Presence of God – O Lord, make me persevere in seeking You and in serving You, in spite of all the difficulties which I may encounter.

MEDITATION

St. Teresa says that anyone who wishes to give himself to prayer with profit must make “an earnest and most determined resolve not to halt” on the way he has chosen. This means that we must give ourselves to prayer, not for a stated time only, but at all times, every day, all our life; let us not be dissuaded from prayer for any reason whatsoever. “Come what may, happen what will, let those complain who will, tire yourself as you must, but even if you die half-way along the road … tend always toward the goal” (Way of Perfection, 21). Let us ever remember that this goal is the living water promised by Jesus to those who sincerely thirst for Him and His love.

Without a strong, determined resolve, the soul will too often find more or less plausible reasons for neglecting prayer. Sometimes aridity will make the soul think that it is a waste of time to devote itself to an exercise from which it seems to draw no fruit, and that it would be better to use this time in good works. Sometimes, too, our numerous employments will seem to justify this idea. At other times, the feeling of our wretchedness—especially when we consider our want of fidelity to grace—will make us think ourselves unworthy of divine intimacy and that, therefore, it is useless to persevere in prayer. It should be evident that all these pretexts are suggestions of the enemy who, sometimes under the pretext of zeal for exterior works, sometimes under that of false humility or of waste of time, does all he can to draw souls away from prayer. “No temptation,” declares St. Teresa, “is more serious” than this one, “and the devil does us the very greatest harm by it” (cf. The Book of Her Life, 7 – 8). Therefore, she insists: “One who has begun to make mental prayer must never give it up, in spite of the sins into which he may fall. Prayer is the means which will help him to rise. Without prayer, this would be more difficult. He should not allow himself to be deceived by the devil to abandon prayer under the pretext of humility” (The Book of Her Life, 8).

COLLOQUY

“O Lord, I know that in order that love be true and friendship lasting, equal conditions must exist between the two friends. I also know that there can be nothing wrong in You; while my nature, on the contrary, is vicious, sensual, and ungrateful … Hence I cannot love You as You deserve.
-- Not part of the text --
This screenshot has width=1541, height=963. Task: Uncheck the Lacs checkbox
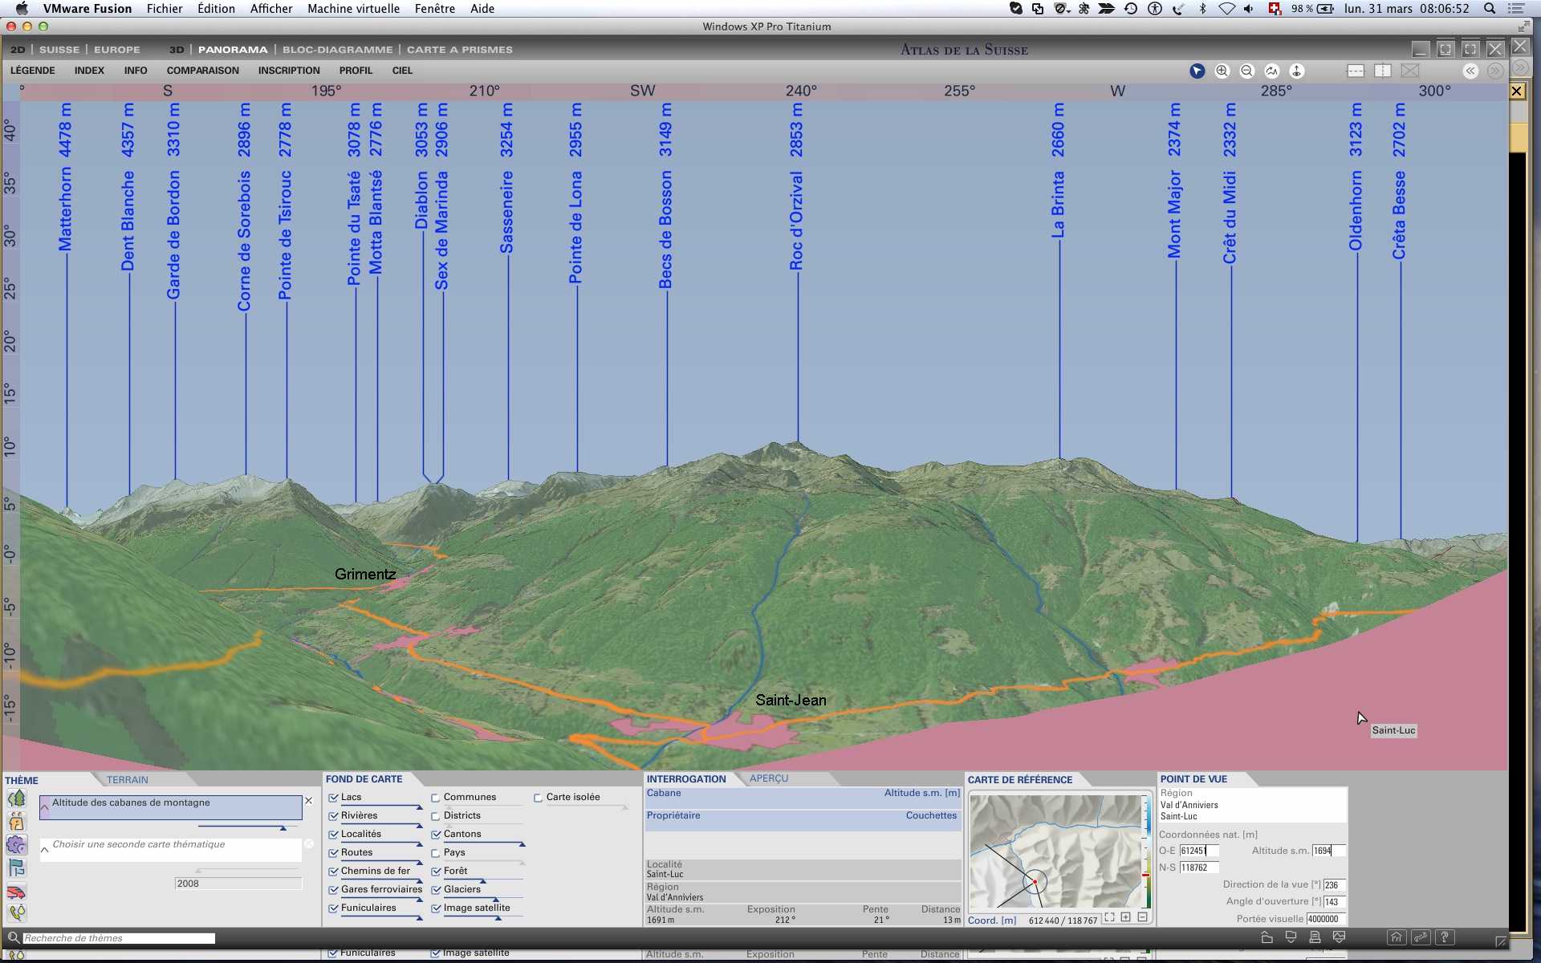click(333, 798)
O infinite goodness of my God! I see who You are and who I am, and seeing how different You are from me, O joy of the angels, I long to be wholly consumed in love for You! How true it is that You bear with those who permit You to be with them! How good a friend You are to them! How You lavish Your favors upon them and bear with them, and wait until their ways become more like Yours. You remember the time spent in loving You, and at the first sign of repentance, You forget all their offenses. This I know from experience, and I do not understand, O my Creator, why the whole world does not strive to draw near You in this intimate friendship. The wicked, who are not like You, ought to come so that You may make them good, allowing You to be with them, at least two hours each day, even though they are not with You but with a thousand cares and thoughts of the world, as I used to be. In exchange for the effort which it costs them to want to be in such good company (for You know that in the beginning they cannot do more, nor afterwards sometimes) You force the devils not to attack them, and make the devils every day less strong against them, and give these souls strength to conquer them. Yea, Life of all lives, You slay none of those who put their trust in You and desire You for their Friend” (Teresa of Jesus, The Book of Her Life, 8).

O Lord, give me also that holy audacity which will make me always persevere in prayer, in spite of exterior and interior difficulties, aridities, weakness, and lack of correspondence with Your grace…. You will remedy all my ills.”